_TASK INSTRUCTIONS:_ The expected output is exactly the lines below, starting at the line with "This screenshot has width=671, height=378." and ending at the line with "Open the Clients", both included; no other line belongs in it.

_PROVIDED DATA:_
------------------------------------------------------------
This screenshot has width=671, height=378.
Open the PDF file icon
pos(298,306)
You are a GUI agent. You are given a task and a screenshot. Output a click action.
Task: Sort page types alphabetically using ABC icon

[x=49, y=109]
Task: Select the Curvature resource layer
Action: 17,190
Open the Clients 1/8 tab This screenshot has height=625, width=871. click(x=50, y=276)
------------------------------------------------------------
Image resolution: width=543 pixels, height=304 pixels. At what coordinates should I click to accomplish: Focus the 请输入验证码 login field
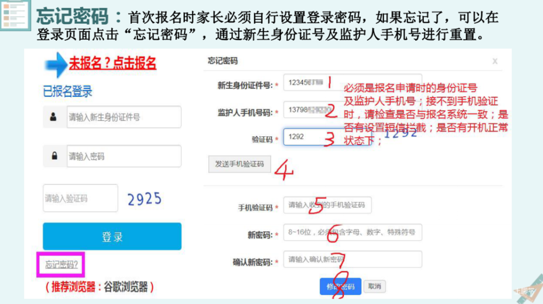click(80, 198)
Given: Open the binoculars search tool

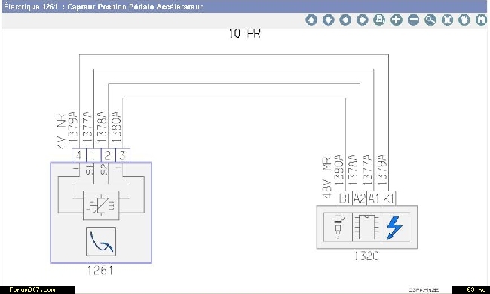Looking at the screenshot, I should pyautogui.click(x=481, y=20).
------------------------------------------------------------
_OUTPUT FOR THIS EXERCISE:_
This screenshot has width=671, height=378.
Open the PDF file icon
pos(298,306)
You are a GUI agent. You are given a task and a screenshot. Output a click action.
Task: Sort page types alphabetically using ABC icon

[x=49, y=109]
Task: Select the Curvature resource layer
Action: 17,190
Open the Clients 1/8 tab This screenshot has height=625, width=871. click(x=50, y=276)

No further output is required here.